CVDStinkBot.run_market_cycle() - Main Bot Loop

# --- PYTHON ---
class CVDStinkBot:
    def run_market_cycle(self, market_ts):
        self.market_info = get_market_info(market_ts)
        while True:
            time_remaining = get_time_remaining(market_ts)
            if time_remaining <= 0: self.cancel_orders(); break
            if self.poly_filled: time.sleep(2); continue
            if self.order_placed and not self.poly_filled:
                if self.check_for_fill():
                    fill_hyperliquid_hedge(self.target_outcome)
                time.sleep(2); continue
            if not self.signal_fired:
                direction, signal_type, detail = check_cvd_signal()
                if direction:
                    self.signal_fired = True
                    self.target_outcome = direction
                    self.place_stink_bid()
            time.sleep(BOT_POLL_INTERVAL)

# --- PSEUDO-CODE ---
CLASS CVDStinkBot:
    FUNCTION run_market_cycle(market timestamp):
        FIND the current Polymarket 5-minute market

        LOOP until market expires:
            CHECK time remaining

            IF time is up: CANCEL orders and EXIT

            IF Polymarket order already filled:
                Just wait (position will resolve at market end)

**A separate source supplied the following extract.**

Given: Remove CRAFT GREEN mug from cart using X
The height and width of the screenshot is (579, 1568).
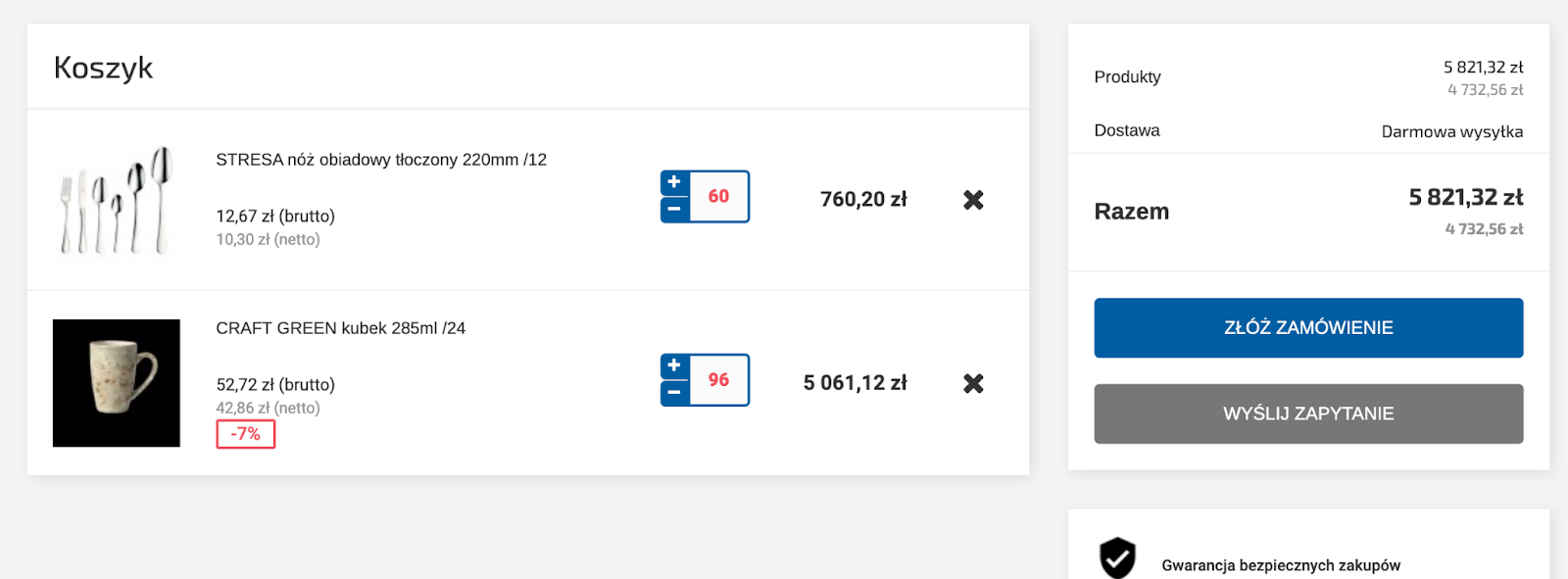Looking at the screenshot, I should coord(973,383).
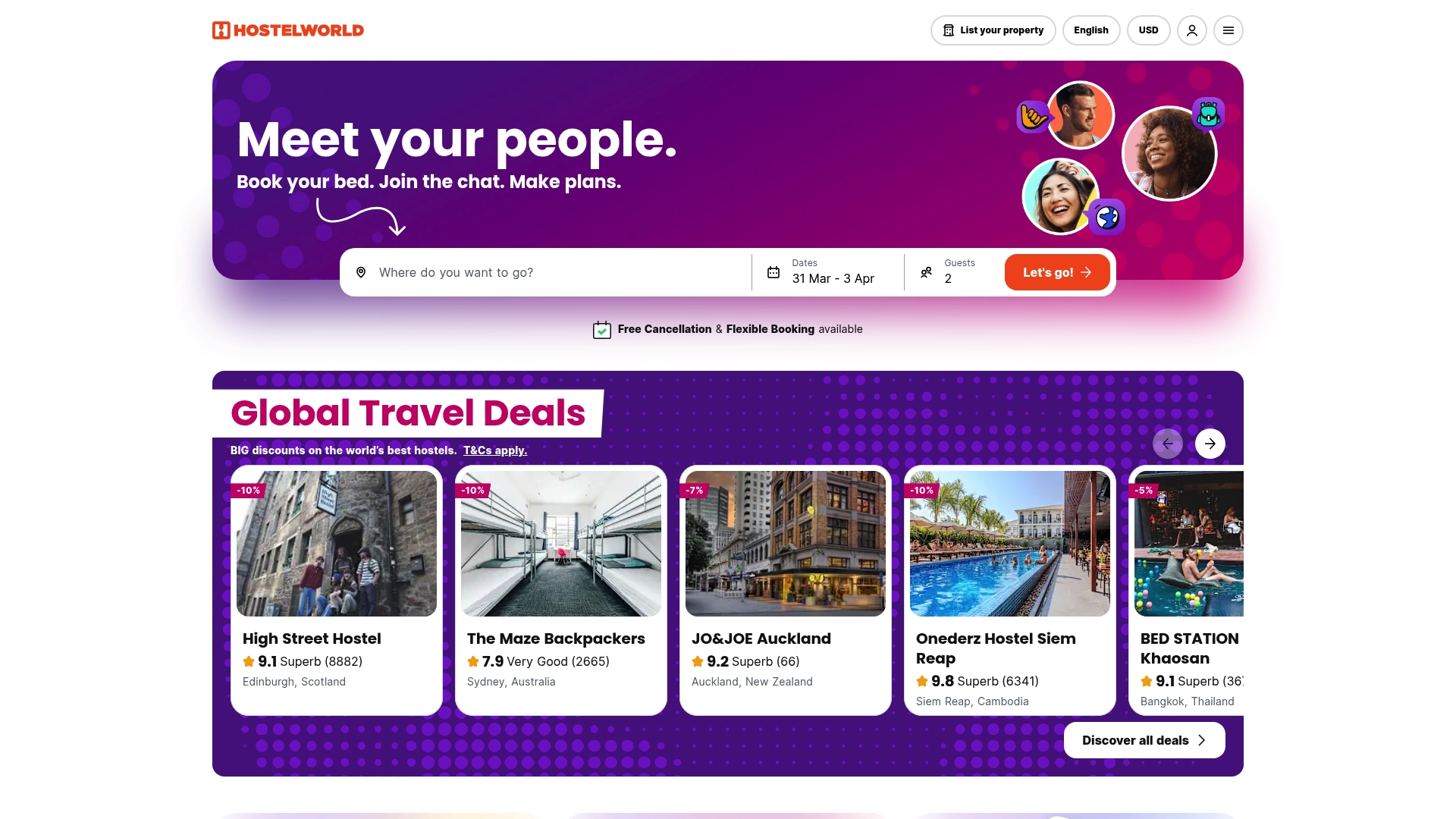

            IF we placed an order, check if it got filled:
                IF filled: PLACE the Hyperliquid hedge
                WAIT 2 seconds and check again

            IF no signal fired yet:
                CHECK CVD across all timeframes for a divergence signal
                IF a signal is found:
                    RECORD the signal direction (UP or DOWN)
                    PLACE a stink bid at 30% below current price

            WAIT 10 seconds before next check